Omitting any pictures, transcribe the entries below exactly.

Material for the task: Begin

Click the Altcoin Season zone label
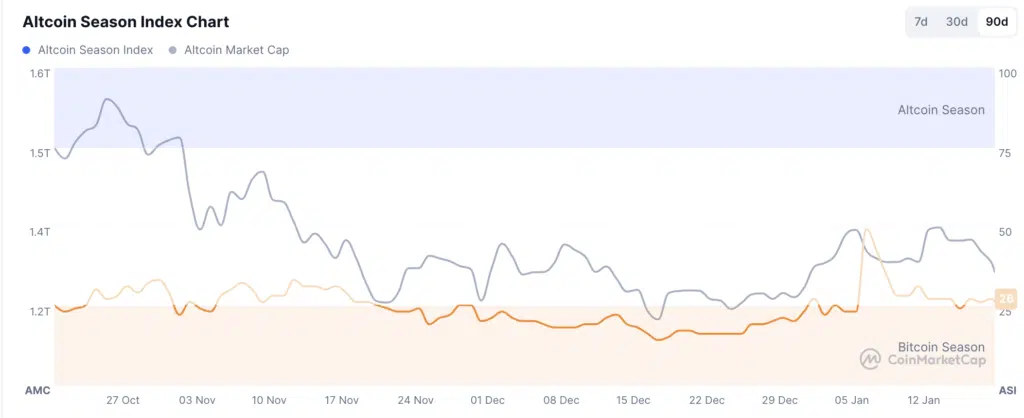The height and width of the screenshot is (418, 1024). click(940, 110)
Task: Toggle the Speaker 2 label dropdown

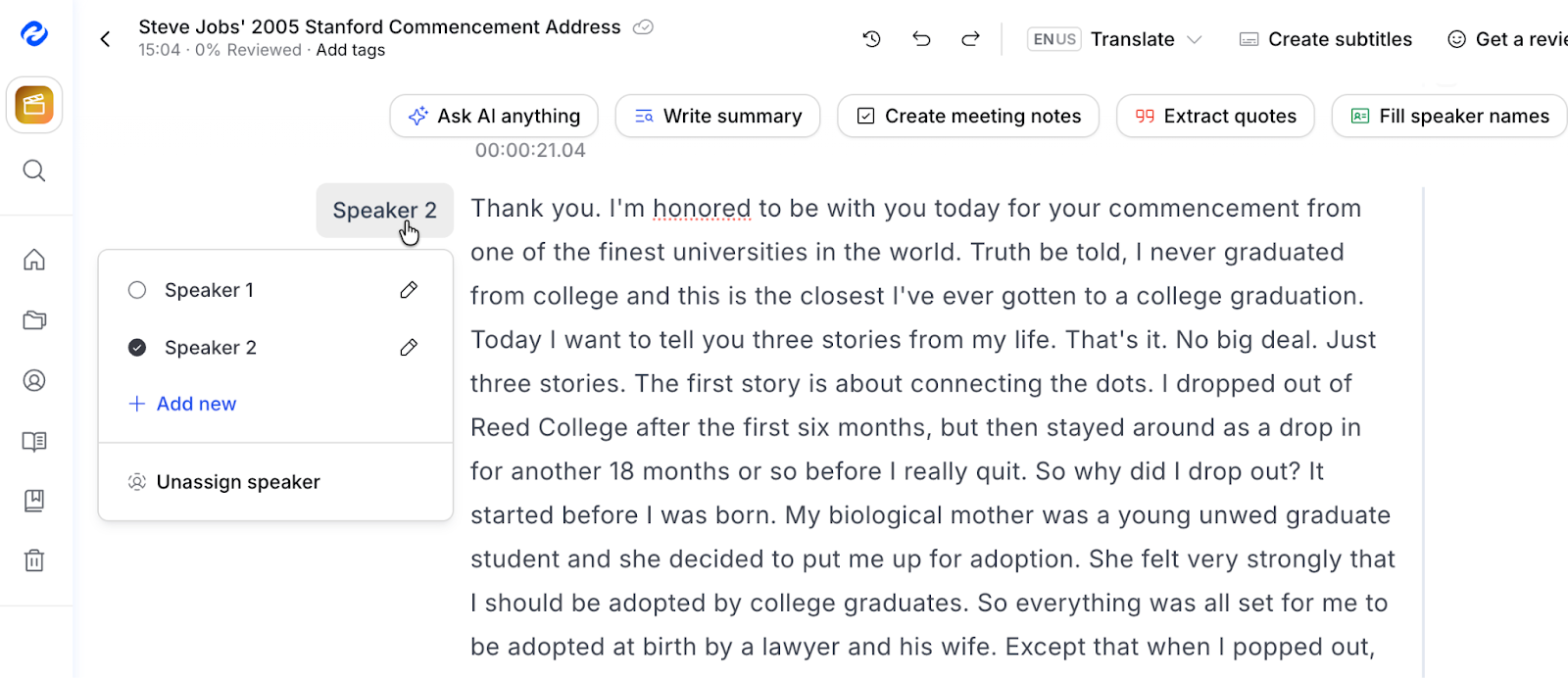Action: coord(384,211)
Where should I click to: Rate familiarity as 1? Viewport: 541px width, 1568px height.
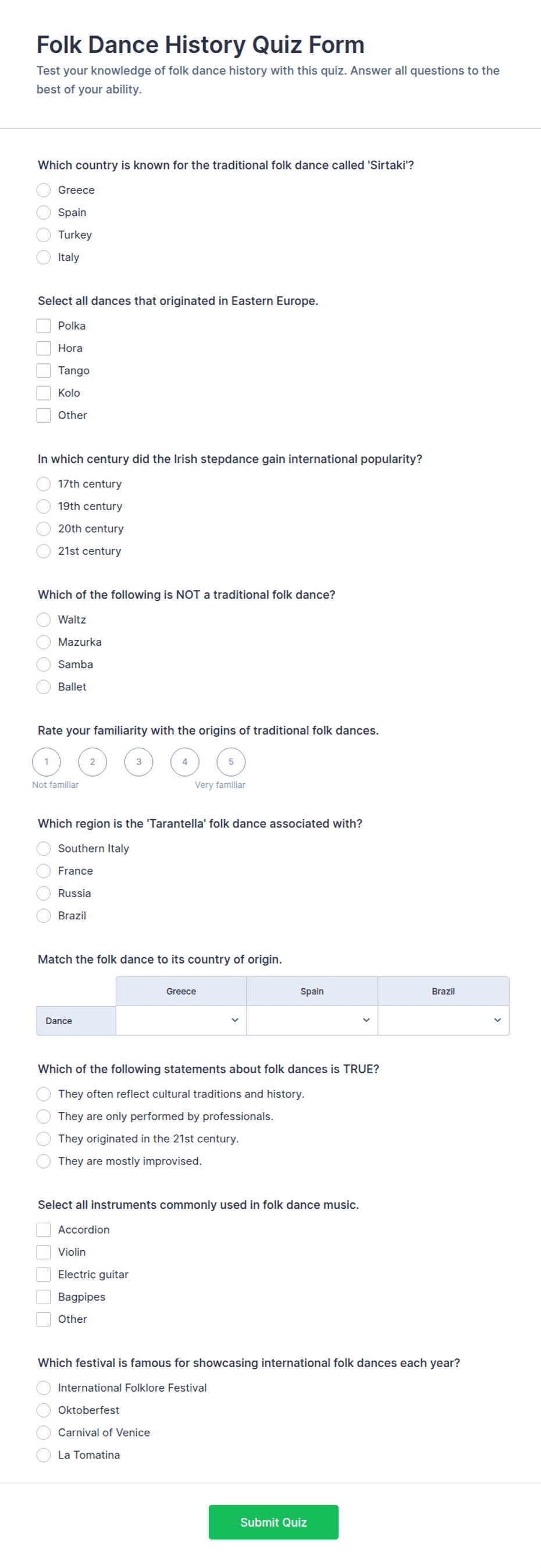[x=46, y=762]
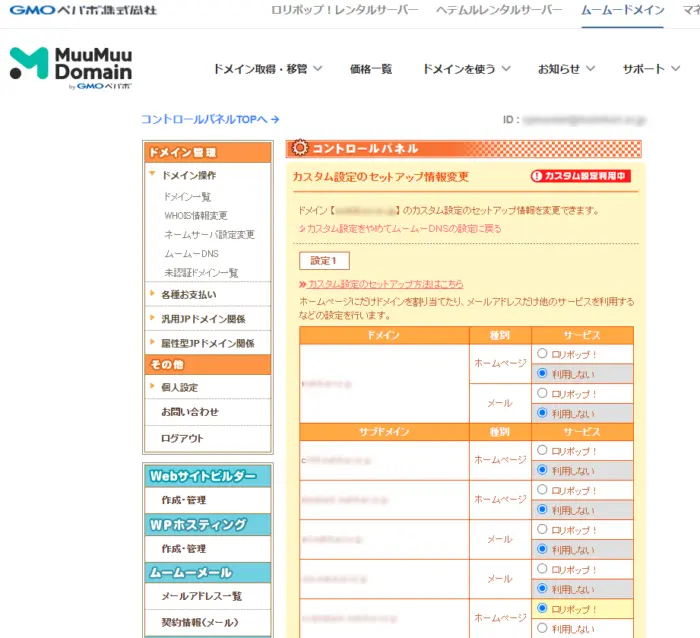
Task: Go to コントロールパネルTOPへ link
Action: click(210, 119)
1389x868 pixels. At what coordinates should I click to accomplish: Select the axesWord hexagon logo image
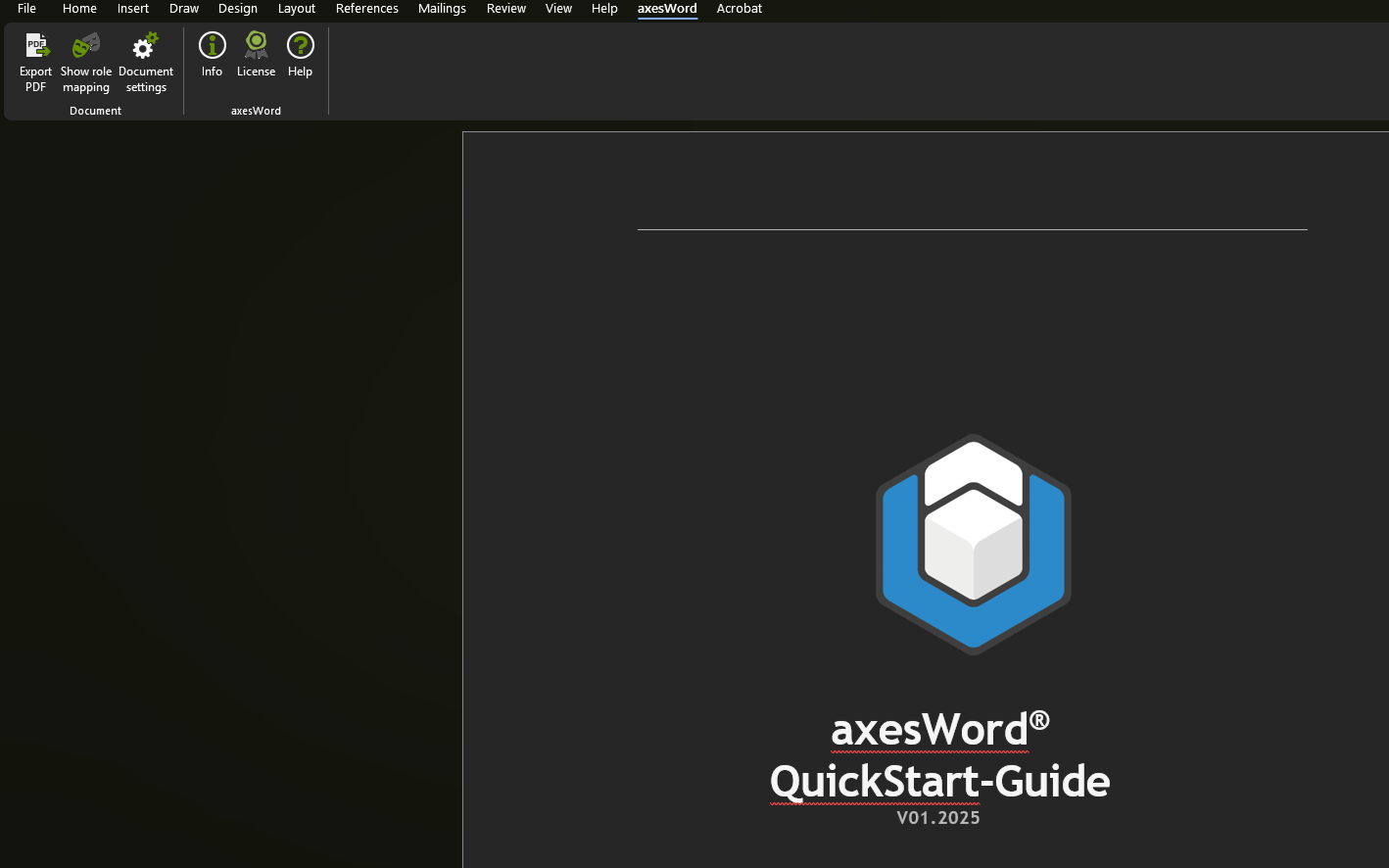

Material for the task: End

• Result of the task
Click the Altcoin Season zone label
The height and width of the screenshot is (418, 1024). click(940, 110)
Task: Toggle the Speaker 2 label dropdown

Action: coord(384,211)
Where should I click to: Rate familiarity as 1? Viewport: 541px width, 1568px height.
[x=46, y=762]
Task: Go to コントロールパネルTOPへ link
Action: click(210, 119)
1389x868 pixels. At what coordinates should I click to accomplish: Select the axesWord hexagon logo image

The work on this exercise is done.